In order to watch all nine episodes of Vikings, I am currently enjoying my free 30-day trial of Lovefilm. So for the past three days I have watched Batman: The Animated Series over breakfast, and over lunch on Tuesday as well. Because that’s how I roll.

Batman was one of my favourite cartoons back in the 90s when I was still legally a child (verdict’s out on whether I’m really an adult yet), along with Eek the Cat, The Tick, and X-Men. And it stands the test of time.

Amongst the many reasons one could list, I would like to give you Catwoman. And possibly Mr. Freeze.

The first and eighth episodes of Batman are a two-parter about Catwoman, ‘The Cat and the Claw’. In it, Bruce Wayne falls for Selena Kyle who, as Catwoman, is too busy falling for Batman. Ah, star-crossed lovers. But that’s not what I’m here to discuss. I’m here to discuss Catwoman as a villain.

Catwoman is a cat burglar, although sometimes it’s more her cat Isis who does the actual burgling. Nonetheless, the first part of ‘The Cat and the Claw’ involves Catwoman and Isis stealing a bejewelled necklace.

And what does Ms Kyle do with her wealth?

She buys land to turn it into a wildlife preserve to protect mountain lions. Of course. Who wouldn’t?

I like this kind of villain. She’s not out to take over the world. She’s not after power. She’s not in it simply for the money. She doesn’t want revenge. She’s not insane. For her, the crime is a means to the end. She wants to use her wealth for the greater good, even if her means of acquiring it are not.

I appreciate having this kind of villain around. It helps humanise the face of ‘evil’. All too often, we do our best to truly villainise criminals and ne’er-do-wells. And certainly, most of us would rather not be criminals. And certainly, we’d like to see justice served.

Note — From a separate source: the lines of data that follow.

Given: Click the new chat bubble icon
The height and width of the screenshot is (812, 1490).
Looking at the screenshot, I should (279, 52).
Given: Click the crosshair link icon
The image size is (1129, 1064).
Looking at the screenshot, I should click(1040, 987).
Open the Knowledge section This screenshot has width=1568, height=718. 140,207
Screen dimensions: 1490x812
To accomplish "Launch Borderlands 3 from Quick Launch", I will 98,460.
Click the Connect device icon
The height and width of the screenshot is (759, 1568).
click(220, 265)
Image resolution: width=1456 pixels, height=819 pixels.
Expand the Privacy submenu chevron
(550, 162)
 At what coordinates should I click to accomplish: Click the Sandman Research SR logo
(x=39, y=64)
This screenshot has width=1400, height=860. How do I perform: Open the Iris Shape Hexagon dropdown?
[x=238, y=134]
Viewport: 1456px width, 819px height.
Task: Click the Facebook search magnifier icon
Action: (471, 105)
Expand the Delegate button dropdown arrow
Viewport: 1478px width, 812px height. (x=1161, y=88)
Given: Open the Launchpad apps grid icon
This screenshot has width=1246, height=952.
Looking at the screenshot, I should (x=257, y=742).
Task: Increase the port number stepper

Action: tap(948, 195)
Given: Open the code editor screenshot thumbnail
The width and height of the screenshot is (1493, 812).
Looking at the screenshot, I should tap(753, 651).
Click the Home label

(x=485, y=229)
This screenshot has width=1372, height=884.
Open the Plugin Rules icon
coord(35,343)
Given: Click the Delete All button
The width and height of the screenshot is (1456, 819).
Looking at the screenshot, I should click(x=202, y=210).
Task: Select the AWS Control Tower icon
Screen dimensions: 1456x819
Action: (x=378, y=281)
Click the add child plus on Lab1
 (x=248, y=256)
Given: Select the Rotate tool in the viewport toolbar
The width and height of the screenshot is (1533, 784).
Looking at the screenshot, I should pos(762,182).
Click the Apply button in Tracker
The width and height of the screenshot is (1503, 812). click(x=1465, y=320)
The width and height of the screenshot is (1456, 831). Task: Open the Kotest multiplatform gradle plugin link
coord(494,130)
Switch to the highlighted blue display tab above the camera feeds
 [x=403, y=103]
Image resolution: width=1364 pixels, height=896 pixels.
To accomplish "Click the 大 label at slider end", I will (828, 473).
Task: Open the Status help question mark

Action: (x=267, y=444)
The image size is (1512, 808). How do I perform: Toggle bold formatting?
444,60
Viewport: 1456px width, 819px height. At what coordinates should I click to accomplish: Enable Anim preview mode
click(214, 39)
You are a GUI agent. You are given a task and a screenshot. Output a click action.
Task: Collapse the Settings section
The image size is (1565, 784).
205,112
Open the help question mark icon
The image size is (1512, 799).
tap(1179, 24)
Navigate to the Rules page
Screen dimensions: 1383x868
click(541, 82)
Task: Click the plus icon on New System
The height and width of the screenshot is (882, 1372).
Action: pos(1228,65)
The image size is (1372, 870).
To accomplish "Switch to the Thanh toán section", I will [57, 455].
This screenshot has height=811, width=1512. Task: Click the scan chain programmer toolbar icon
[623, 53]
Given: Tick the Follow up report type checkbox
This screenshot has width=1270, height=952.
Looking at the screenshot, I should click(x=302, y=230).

But when the face of evil is human. When it’s someone whose higher ideals are the same as our own, someone whose ill-gotten wealth is used for good … well … that’s harder to manage. That makes us rethink those ne’er-do-wells and criminals.

And hopefully, it makes us rethink ourselves.

In the wrong circumstances, would I turn to crime to try and make a better world? Would I turn to crime simply to survive? How much more evil am I than Catwoman or the bereaved Mr. Freeze?

It’s easy to look at the Joker and say, ‘He’s insane. I’m not like him.’ Or Lex Luthor and say, ‘He’s power-hungry. I’m not like him.’ Or Red Claw (the other villain from this two-parter) and say, ‘She’s a terrorist and murderer. I’m not like her.’

But then you look at Catwoman and say, ‘She’s a conservationist. Am I like her?’